Wednesday, January 29, 2014

Volunteered Geographic Information in the Social Cyberscape

Fischer’s article from last Spring in Geo-Informatics breeches a subject that most if not all modern Americans have encountered in one form or another: data-driven consumer-focused advertising.  Particularly, Volunteered Geographic Information, or VGI for short, has become a common source for geodemographic data that sites like Amazon, Google Places, Facebook Places, Yelp, Twitter, and other applications utilize in order to expedite crowdsourcing at a reduced price in the ongoing maintenance of their datasets.  

VGI falls under the umbrella term “Big Data.”  Big Data refers to a collection of information that is collected from a large number of sources (think one-billion plus Facebook users) and depending on the analytic technique, the permutations of data are processed for various commercial uses by corporations.  Uses are derived from the source person's habits of behavior, and other seemingly mundane tidbits of information.  As the technology for analyzing this complex data improves, so does its value.  Crawford and Boyd point out, “…VGI becomes a commodity as its social patterns of production are analyzed and applied for social and economic decision-making processes and the data-driven mass customization of goods and services.”  In other words, a world of large-scale personalized advertising grounded in an individual consumer’s behavior. 
The potential uses for VGI is still an open frontier, as well as the nature of how “voluntary” it truly is.  The authors mention that some GIS practitioners remain skeptical of the data’s reliability relative to the accuracy and credibility from which these essentially unregulated sources are pulled.  In Crawford and Boyd’s words, “VGI is a biased source of information which is produced by interest-specific communities and their conceptions of space,” and later, “VGI datasets hardly allow for a reliable interpretation of who and what the analysis represents, let alone a generalization.”
            As mentioned in passing above, the voluntary nature of VGI is dubious when juxtaposing users’ perception of data with data collection agencies’.  Where a user might give Google+ permission to share their location with friends in their social circle, this simultaneously allows Google to track the venues and habits of one’s movements in a decontextualized manner with emphasis on data collection rather than human collaboration.
            Ultimately, for VGI data, Fischer claims, “…the challenge to engage with networked geo-communication as a whole and how people construct meaning from the use of geomedia, denotes an approach towards a social theory of geographic information.”  This harkens to the interpretation that GIS is not merely a technological means towards furthering Big Data-driven profits, but an interactive medium whereby informed users can deepen their understanding of the topographical relationships around them while navigating a socially significant medium with others.     

Fischer, Florian. (2012, April-May).  A New but Delicate Data-Source: VGI as Big Data.  GeoInformatics, 15(3), 46-47.

Accessed here:


  1. I think is presents interesting implications.

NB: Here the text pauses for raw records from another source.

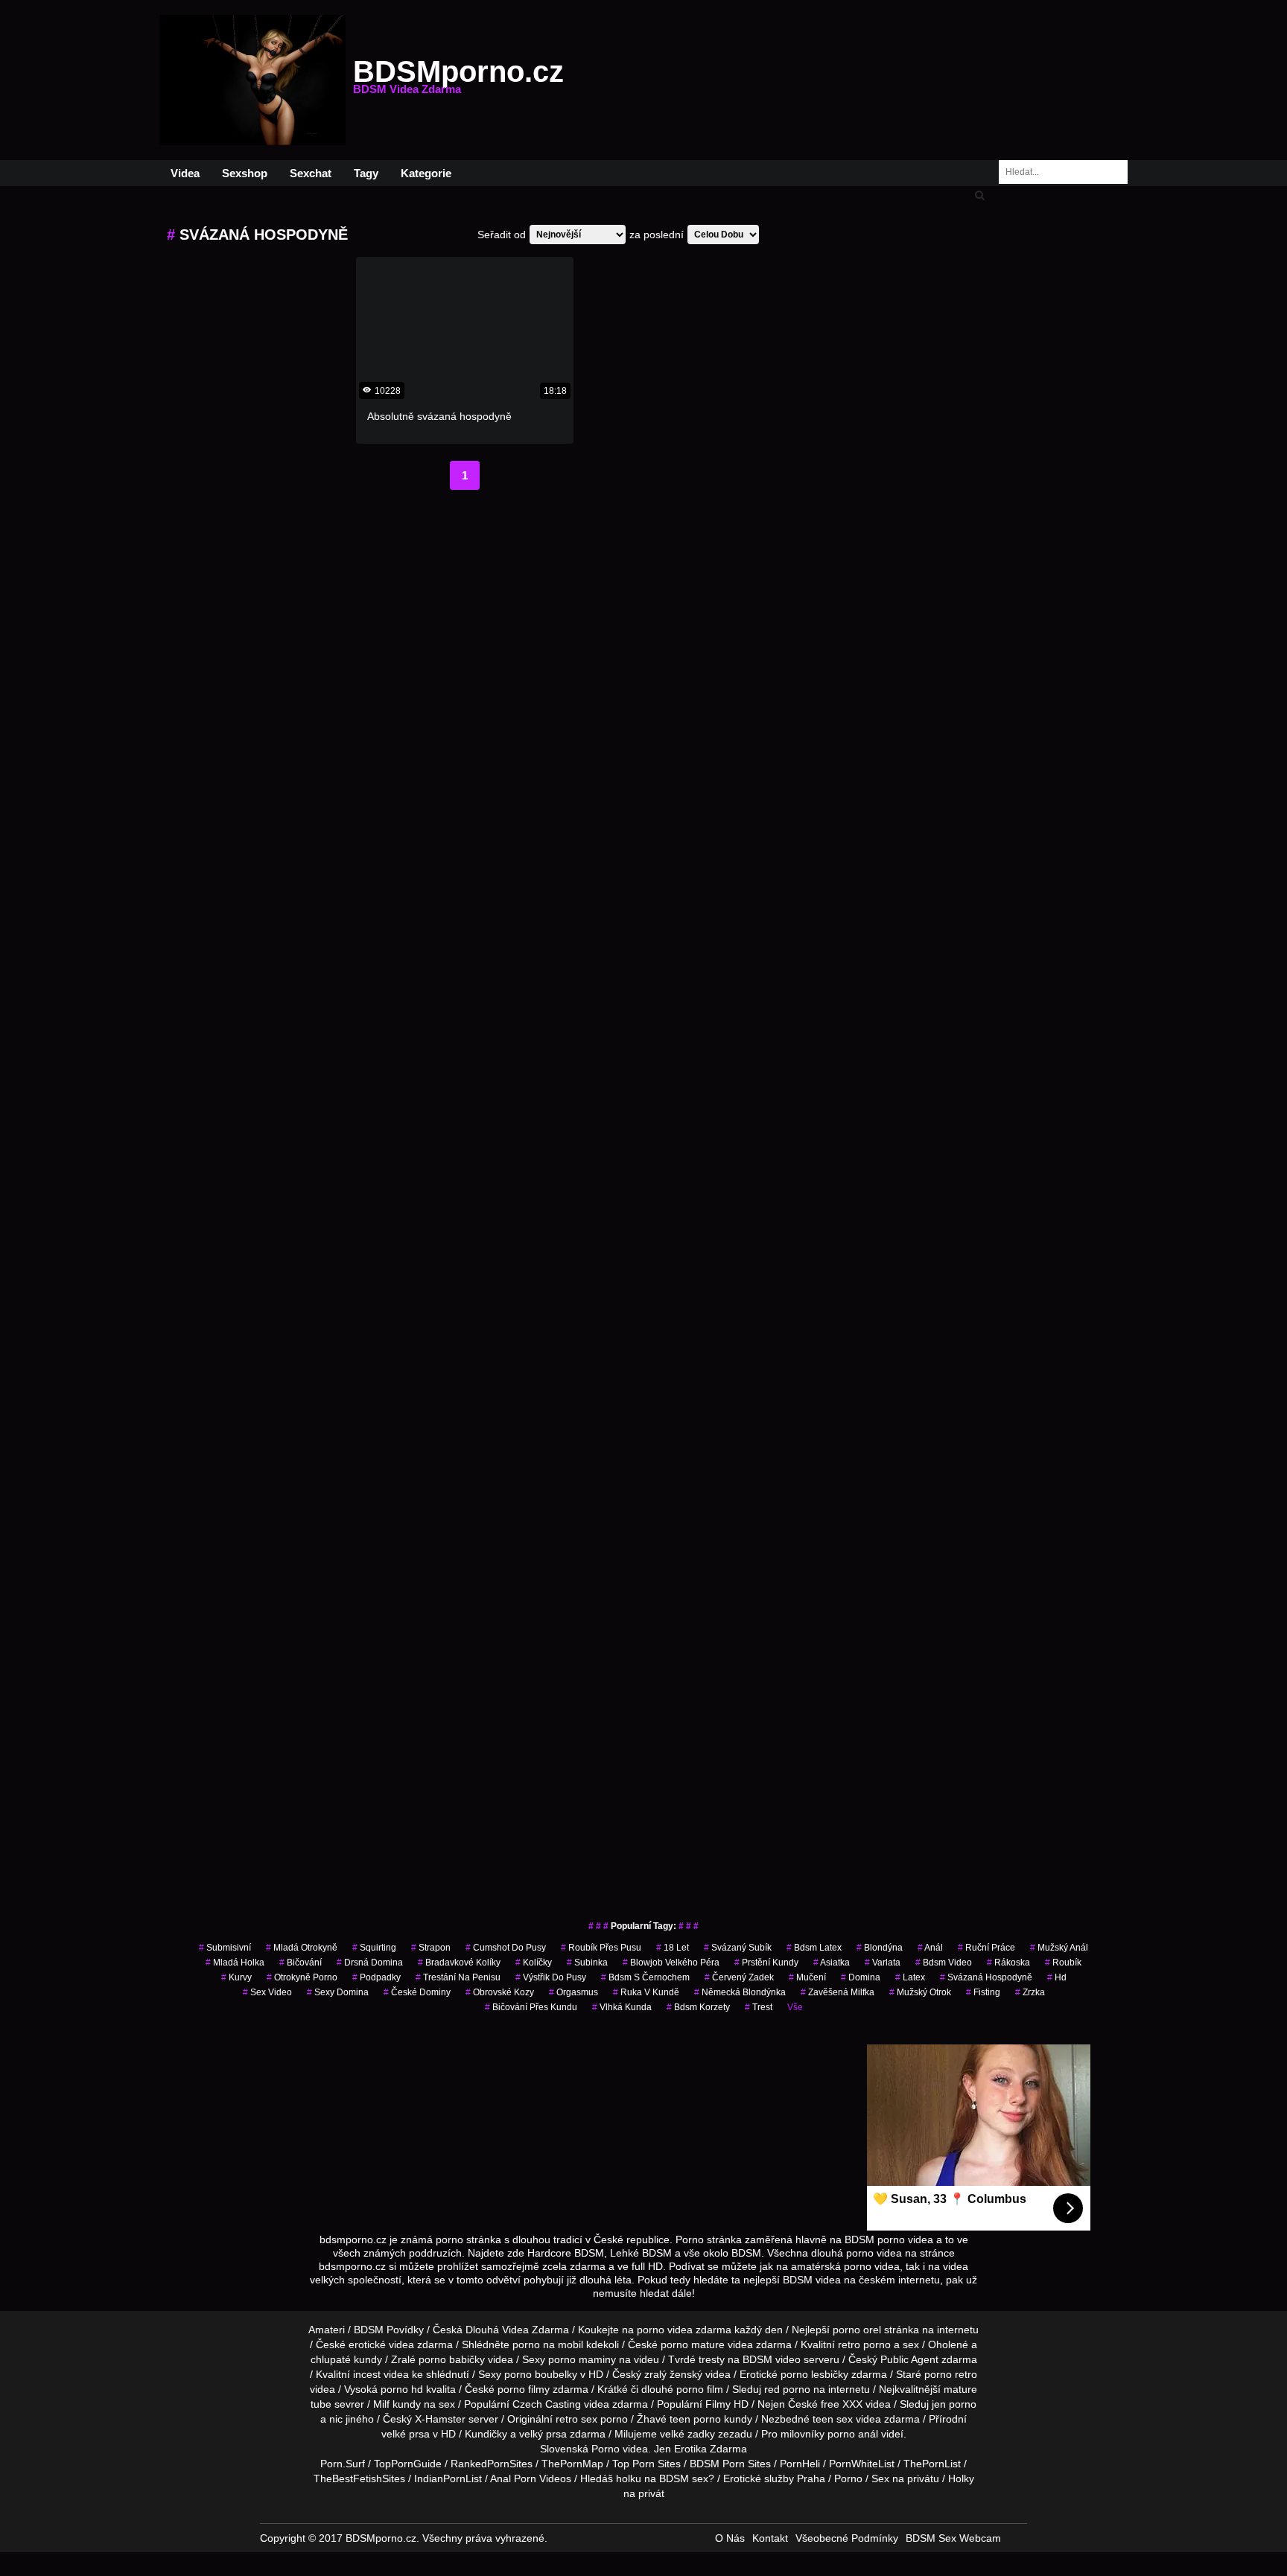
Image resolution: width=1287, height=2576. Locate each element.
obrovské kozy (499, 1992)
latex (910, 1977)
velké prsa (405, 2434)
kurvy (236, 1977)
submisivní (225, 1947)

Because most user are unaware of the fully extent of the information that is obtained and the manner in which it is used. While I think it is a unique application of data collection, I think it presents interesting connotations in terms of privacy. It would be interesting to see if people how viewed these actions in terms of positive or negative benefits of social advancement or privacy violations.

  2. I think you make a good point here about how voluntary VGI is. Many users of the internet are unaware of the geographic information footprint they are leaving on all the location enabled devices they are using. This can have huge implications to geo-privacy. We like the location-enabled services, but how should we regulate the tracking of everyone. Currently we are all being tracked, what should be the rules of regarding this info? These are big debates.

  3. I had never heard of VGI before and thought it was a really interesting concept, but seems to have some kinks to work out in it. It would be cool if they could find a way to make their data less biased and more reliable for those analyzing it.